BioWorld International Correspondent

Two years ago, Medivir AB didn't have any activity in the area of hepatitis C virus protease inhibition. This week the company disclosed a licensing deal with Tibotec Pharmaceuticals Ltd. for a preclinical project under which it will garner a €6.5 million up-front payment and perhaps another €62 million in milestones, plus undisclosed research funding and royalties on eventual product sales.

It also has retained Nordic marketing rights to any product that emerges. In addition, it has negotiated an option agreement that would, on reaching an undisclosed clinical milestone, entitle it to gain either an additional payment or Nordic marketing rights to an agreed-upon product from the portfolio of New Brunswick, N.J.-based Johnson & Johnson, Tibotec's parent company.

*Provided records:*
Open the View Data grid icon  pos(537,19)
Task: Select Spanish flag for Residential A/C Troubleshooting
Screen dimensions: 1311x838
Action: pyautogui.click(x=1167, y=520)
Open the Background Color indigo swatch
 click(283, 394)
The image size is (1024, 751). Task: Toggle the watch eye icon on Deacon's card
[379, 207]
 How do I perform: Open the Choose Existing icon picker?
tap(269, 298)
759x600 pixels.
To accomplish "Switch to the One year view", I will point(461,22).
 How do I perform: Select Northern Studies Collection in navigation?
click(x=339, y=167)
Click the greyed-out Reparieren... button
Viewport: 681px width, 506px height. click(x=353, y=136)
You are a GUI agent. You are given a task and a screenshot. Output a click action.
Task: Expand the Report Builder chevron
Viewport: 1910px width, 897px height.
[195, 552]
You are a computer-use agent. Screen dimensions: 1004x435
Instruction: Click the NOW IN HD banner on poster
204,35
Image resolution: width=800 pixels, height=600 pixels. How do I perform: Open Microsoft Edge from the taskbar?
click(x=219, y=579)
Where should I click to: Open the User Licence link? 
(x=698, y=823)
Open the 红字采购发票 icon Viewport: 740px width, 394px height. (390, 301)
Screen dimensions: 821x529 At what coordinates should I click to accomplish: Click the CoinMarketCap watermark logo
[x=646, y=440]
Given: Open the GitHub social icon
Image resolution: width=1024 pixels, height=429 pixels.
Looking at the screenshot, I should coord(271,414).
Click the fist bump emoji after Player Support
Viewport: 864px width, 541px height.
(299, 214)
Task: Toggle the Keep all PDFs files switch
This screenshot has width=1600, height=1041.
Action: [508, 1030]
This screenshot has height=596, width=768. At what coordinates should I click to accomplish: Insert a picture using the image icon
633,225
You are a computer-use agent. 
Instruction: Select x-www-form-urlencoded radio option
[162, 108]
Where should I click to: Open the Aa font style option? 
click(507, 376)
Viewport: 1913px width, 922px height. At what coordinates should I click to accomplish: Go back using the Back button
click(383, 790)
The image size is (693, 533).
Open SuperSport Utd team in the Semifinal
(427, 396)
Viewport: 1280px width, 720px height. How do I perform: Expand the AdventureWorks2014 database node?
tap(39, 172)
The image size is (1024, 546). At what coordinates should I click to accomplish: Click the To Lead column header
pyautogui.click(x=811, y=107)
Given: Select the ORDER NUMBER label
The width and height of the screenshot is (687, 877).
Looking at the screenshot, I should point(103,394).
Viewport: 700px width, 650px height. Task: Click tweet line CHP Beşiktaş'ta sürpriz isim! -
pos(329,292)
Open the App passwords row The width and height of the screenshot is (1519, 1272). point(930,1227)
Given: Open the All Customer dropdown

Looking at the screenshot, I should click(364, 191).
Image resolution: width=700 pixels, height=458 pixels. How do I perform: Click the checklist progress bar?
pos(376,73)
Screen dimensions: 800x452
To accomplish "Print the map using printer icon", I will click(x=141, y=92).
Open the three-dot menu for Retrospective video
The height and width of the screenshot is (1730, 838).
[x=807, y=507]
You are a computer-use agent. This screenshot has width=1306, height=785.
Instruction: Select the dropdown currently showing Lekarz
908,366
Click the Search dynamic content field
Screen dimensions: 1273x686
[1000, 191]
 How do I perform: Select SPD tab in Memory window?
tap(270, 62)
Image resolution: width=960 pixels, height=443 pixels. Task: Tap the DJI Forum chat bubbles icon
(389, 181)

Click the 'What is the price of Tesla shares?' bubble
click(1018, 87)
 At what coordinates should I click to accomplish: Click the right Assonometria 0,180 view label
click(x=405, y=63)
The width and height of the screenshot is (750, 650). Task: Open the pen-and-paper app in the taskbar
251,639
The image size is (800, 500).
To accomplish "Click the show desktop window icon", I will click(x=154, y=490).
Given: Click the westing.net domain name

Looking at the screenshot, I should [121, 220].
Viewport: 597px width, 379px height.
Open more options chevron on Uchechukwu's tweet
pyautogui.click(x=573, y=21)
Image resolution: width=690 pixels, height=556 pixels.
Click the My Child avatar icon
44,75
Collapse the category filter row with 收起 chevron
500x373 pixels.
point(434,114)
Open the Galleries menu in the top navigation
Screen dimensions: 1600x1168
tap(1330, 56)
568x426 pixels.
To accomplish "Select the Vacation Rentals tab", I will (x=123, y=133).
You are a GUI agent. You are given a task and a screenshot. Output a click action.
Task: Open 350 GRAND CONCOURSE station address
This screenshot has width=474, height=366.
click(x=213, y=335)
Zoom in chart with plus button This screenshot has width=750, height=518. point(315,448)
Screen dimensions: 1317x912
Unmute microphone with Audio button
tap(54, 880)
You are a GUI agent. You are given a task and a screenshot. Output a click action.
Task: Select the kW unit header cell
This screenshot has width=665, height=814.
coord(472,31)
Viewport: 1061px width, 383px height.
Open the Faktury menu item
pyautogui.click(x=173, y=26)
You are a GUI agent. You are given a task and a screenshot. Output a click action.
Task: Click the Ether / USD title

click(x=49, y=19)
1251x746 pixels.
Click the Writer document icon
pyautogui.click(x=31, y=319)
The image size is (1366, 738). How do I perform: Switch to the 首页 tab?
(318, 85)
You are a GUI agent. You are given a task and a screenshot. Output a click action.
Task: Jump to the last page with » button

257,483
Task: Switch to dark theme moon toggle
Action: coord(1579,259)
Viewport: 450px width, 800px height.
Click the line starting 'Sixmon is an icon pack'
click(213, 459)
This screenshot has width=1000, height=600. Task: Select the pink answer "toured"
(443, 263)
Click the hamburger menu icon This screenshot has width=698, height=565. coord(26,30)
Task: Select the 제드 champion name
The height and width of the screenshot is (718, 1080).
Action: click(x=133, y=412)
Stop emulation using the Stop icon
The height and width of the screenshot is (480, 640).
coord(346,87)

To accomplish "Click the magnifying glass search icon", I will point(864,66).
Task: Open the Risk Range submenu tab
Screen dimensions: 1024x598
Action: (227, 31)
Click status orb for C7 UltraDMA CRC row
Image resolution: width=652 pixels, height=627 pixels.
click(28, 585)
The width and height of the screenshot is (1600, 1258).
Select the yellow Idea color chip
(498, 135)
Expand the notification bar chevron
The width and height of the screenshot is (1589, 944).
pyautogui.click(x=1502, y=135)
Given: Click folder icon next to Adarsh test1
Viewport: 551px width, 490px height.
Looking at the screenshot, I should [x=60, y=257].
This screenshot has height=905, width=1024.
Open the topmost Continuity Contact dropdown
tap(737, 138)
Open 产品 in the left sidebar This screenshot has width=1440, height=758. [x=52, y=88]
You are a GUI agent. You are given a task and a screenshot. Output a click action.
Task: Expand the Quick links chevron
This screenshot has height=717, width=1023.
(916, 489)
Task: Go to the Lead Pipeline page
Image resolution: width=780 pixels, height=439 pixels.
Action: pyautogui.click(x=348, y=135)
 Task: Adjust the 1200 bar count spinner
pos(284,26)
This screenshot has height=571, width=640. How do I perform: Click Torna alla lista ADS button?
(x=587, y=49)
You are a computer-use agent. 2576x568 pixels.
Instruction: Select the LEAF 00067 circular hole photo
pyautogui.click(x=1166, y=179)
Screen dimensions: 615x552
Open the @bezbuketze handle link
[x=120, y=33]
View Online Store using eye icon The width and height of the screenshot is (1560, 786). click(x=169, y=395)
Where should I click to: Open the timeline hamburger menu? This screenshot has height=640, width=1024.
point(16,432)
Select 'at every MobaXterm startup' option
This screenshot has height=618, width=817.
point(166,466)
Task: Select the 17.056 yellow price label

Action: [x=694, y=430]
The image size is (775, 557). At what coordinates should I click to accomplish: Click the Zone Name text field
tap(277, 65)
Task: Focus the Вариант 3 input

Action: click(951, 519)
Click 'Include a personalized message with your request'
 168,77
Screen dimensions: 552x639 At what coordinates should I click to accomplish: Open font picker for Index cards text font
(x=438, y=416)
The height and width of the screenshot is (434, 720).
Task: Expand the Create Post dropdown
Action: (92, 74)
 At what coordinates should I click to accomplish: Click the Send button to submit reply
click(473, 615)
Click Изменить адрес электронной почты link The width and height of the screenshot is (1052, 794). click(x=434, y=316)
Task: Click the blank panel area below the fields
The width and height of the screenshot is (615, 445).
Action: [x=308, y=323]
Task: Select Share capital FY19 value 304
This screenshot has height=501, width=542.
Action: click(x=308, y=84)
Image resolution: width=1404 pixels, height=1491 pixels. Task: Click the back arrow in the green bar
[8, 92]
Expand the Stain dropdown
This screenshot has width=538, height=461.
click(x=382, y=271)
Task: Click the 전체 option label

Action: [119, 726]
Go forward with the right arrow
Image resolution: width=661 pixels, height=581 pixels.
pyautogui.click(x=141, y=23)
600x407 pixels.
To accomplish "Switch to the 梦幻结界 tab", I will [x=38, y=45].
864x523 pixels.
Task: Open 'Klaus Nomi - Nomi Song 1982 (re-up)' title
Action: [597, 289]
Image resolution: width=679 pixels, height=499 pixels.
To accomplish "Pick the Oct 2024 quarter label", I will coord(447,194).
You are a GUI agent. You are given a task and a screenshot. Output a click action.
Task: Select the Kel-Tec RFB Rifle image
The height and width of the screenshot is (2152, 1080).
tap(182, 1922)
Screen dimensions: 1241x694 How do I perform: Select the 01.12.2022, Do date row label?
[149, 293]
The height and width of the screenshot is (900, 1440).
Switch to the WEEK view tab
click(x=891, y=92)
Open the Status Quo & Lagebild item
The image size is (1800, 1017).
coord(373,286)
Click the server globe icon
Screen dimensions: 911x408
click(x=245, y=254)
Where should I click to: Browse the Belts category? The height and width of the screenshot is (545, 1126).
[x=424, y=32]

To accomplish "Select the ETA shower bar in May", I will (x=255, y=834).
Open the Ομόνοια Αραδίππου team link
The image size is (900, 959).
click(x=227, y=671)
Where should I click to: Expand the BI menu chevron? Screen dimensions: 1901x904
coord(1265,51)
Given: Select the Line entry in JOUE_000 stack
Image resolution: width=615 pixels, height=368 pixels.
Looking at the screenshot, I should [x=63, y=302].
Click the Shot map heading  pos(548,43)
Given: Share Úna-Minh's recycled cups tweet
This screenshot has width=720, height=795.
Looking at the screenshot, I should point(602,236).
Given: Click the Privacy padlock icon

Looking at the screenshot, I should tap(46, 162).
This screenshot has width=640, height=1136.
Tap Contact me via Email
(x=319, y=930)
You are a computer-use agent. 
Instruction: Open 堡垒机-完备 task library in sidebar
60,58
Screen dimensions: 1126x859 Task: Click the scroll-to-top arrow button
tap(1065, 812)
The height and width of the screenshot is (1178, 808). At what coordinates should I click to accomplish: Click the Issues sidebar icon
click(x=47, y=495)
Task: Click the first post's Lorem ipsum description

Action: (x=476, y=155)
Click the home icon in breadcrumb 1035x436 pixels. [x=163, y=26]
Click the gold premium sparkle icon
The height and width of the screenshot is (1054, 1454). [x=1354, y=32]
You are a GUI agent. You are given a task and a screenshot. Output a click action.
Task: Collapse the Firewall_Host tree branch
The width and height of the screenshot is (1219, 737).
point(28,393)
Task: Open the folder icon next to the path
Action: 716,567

*Tasks and exercises:*
A - Copy the passage of the Medivir licensing article from "It also has" to "Tibotec's parent company." verbatim.
B - In the Medivir licensing article, what up-front payment will Medivir receive under its deal with Tibotec?
C - Continue the article about Medivir's hepatitis C licensing deal with Tibotec from the point where it ends.

*Answers to this exercise:*
A -
It also has retained Nordic marketing rights to any product that emerges. In addition, it has negotiated an option agreement that would, on reaching an undisclosed clinical milestone, entitle it to gain either an additional payment or Nordic marketing rights to an agreed-upon product from the portfolio of New Brunswick, N.J.-based Johnson & Johnson, Tibotec's parent company.

B - €6.5 million.

C -
"We have some in mind. There might be some others entering the market fairly soon. That discussion has to be triggered in a few years' time," said Rein Piir, chief financial officer and head of investor relations at Huddinge, Sweden-based Medivir. The company is interested, he said, in gaining access to a niche pharmaceutical that would generate annual sales in the Nordic region of about SEK50 million (US$7.4 million). It is part of Medivir's ongoing strategy of building a sales force to address the Scandinavian market.

Medivir and Tibotec, of Mechelen, Belgium, will collaborate on further preclinical development of the HCV program, which is focused on the discovery and development of orally active inhibitors of NS3/4A serine protease. That enzyme catalyzes the proteolytic processing of the HCV polyprotein, an essential step in the replication of the virus.

"Hepatitis C is the hotspot of virology," Piir said, citing a Datamonitor forecast that predicts the market will expand almost threefold in the next six years to $9 billion.

In less than two years, Medivir has discovered several classes of compounds that have drug-like properties and that exhibit antiviral activity in cell-based assays. The company has developed several profiling, modeling and validation processes that collapse the time required from the initial idea to lead optimization, Piir said.

"Our competitive edge is in the early preclinical stages," he said. "We had been approached by many companies, and the question was how much would we gain by waiting."